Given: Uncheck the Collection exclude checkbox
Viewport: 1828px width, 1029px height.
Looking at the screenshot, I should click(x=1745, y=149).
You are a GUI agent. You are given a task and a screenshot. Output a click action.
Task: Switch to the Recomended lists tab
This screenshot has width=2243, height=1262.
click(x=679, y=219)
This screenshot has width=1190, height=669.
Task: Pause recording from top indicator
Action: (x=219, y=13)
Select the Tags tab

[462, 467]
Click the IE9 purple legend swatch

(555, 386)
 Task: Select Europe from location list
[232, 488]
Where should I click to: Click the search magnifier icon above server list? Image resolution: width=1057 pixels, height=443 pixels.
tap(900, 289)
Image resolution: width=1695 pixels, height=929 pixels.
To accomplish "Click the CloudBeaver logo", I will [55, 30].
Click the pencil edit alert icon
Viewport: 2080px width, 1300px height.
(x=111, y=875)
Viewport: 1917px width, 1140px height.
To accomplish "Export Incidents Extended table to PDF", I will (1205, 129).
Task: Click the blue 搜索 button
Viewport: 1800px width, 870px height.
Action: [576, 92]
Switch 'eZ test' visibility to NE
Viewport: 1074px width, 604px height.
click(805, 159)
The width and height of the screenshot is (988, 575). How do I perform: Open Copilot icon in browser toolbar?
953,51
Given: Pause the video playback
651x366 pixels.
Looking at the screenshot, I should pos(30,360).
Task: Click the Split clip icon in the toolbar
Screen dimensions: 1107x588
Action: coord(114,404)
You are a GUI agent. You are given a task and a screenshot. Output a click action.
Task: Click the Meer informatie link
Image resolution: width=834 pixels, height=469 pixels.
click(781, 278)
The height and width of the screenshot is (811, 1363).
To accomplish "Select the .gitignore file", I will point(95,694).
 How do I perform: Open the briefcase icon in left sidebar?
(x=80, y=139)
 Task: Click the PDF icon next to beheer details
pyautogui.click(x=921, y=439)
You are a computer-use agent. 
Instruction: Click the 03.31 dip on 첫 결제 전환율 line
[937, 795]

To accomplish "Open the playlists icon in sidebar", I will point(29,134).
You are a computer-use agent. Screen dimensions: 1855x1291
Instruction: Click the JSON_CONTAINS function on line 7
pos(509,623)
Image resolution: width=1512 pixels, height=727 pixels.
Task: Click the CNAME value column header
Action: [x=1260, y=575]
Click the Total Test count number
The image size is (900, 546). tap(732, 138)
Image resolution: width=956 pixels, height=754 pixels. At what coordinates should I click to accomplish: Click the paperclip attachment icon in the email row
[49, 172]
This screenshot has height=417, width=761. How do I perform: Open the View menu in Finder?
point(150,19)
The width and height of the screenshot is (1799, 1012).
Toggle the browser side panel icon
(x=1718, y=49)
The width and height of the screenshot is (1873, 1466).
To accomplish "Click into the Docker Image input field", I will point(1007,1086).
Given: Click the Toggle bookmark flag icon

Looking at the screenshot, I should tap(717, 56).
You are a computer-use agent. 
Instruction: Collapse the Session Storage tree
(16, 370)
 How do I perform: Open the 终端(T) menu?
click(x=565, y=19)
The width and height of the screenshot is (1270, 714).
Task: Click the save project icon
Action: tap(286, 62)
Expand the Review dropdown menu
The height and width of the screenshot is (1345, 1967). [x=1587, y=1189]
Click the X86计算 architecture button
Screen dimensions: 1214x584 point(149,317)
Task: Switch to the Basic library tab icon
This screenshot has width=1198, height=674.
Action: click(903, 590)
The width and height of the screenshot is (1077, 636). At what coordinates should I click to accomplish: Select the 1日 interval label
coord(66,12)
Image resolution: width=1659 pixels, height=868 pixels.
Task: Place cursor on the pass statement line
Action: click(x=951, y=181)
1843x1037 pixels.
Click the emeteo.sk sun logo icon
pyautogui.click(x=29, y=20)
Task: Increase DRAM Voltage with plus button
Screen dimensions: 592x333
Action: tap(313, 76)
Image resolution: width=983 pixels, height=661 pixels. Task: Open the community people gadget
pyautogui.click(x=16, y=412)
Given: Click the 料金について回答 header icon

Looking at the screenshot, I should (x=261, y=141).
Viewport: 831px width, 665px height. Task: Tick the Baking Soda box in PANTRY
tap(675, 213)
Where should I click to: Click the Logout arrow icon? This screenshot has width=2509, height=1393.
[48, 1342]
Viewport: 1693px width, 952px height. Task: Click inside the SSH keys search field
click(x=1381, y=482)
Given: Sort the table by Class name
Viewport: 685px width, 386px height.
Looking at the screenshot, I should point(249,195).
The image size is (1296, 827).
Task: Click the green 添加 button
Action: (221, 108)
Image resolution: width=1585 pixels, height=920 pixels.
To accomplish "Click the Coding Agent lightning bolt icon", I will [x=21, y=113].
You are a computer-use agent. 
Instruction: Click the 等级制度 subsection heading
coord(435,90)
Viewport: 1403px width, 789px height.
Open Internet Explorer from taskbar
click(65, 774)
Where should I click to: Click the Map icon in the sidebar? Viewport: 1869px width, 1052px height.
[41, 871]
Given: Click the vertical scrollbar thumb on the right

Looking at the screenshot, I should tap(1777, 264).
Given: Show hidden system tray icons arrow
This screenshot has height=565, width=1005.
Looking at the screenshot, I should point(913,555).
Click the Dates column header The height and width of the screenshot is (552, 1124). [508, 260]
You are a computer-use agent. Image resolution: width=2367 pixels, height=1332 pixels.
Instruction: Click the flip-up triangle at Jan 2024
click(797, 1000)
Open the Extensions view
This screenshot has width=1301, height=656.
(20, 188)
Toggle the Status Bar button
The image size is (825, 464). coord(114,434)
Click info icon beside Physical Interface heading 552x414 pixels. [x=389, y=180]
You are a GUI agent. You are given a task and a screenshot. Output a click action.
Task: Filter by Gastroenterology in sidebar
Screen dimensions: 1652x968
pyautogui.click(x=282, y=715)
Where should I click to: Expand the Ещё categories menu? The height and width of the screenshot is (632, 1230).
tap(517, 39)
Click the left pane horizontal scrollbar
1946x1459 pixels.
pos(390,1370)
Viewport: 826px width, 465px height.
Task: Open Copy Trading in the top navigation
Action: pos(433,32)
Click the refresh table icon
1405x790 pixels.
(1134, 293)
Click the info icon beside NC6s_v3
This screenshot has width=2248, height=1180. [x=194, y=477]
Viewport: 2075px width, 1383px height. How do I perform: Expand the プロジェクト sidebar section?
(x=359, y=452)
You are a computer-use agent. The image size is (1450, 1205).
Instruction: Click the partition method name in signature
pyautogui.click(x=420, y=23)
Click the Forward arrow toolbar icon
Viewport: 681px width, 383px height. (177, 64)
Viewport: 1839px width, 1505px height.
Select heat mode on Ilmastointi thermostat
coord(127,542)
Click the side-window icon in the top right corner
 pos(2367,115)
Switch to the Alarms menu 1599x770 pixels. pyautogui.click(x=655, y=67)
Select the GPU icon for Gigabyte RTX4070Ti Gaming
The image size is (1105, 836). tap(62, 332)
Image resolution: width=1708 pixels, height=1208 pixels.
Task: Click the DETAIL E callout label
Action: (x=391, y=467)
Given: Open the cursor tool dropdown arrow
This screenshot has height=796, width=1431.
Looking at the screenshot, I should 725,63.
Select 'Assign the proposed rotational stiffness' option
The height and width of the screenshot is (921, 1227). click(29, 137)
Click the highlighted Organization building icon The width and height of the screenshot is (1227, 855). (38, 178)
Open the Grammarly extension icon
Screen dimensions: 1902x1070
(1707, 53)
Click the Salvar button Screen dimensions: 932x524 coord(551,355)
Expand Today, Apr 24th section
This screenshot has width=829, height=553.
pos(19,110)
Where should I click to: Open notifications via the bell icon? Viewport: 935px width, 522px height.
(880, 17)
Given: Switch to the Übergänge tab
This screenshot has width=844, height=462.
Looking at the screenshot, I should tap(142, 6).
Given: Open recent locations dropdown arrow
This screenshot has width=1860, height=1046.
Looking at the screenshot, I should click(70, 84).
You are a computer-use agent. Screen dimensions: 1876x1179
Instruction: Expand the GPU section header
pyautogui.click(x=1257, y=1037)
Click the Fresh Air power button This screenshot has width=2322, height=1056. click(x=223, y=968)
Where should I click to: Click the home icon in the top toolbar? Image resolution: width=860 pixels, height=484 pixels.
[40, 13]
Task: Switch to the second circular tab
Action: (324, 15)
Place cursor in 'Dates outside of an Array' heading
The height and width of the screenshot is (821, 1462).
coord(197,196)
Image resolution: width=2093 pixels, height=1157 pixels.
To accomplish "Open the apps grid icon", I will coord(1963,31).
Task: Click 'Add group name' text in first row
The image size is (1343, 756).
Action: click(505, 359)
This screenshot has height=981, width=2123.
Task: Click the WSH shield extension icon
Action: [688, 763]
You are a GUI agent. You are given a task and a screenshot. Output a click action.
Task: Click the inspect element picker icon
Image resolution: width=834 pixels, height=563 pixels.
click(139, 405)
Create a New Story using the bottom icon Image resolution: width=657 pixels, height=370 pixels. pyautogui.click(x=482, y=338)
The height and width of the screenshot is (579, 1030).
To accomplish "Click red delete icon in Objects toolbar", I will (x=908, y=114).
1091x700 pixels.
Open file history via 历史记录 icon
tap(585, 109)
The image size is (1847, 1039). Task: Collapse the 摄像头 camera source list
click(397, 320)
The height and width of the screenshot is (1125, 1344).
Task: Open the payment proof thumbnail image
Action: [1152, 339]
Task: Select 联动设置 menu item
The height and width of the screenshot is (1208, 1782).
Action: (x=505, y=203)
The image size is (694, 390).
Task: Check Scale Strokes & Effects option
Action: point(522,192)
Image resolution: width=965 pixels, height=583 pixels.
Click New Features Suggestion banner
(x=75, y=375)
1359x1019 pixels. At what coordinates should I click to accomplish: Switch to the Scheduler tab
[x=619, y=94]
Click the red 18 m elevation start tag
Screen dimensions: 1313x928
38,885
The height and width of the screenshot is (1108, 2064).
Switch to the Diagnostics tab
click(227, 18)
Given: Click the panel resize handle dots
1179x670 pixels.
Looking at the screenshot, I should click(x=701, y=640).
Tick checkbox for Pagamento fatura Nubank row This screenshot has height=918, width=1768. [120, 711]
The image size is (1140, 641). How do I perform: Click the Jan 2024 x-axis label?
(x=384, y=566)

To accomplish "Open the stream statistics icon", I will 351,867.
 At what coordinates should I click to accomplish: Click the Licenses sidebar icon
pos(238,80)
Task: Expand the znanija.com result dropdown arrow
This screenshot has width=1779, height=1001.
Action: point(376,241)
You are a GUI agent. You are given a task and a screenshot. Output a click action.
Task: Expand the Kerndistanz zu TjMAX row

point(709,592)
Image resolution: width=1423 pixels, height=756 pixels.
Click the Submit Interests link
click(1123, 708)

TO DO — Wherever the string "checkbox" occurs in the listing, return the line it sits on.

SOLUTION FOR THIS TASK —
Given: Uncheck the Collection exclude checkbox
Tick checkbox for Pagamento fatura Nubank row This screenshot has height=918, width=1768. [120, 711]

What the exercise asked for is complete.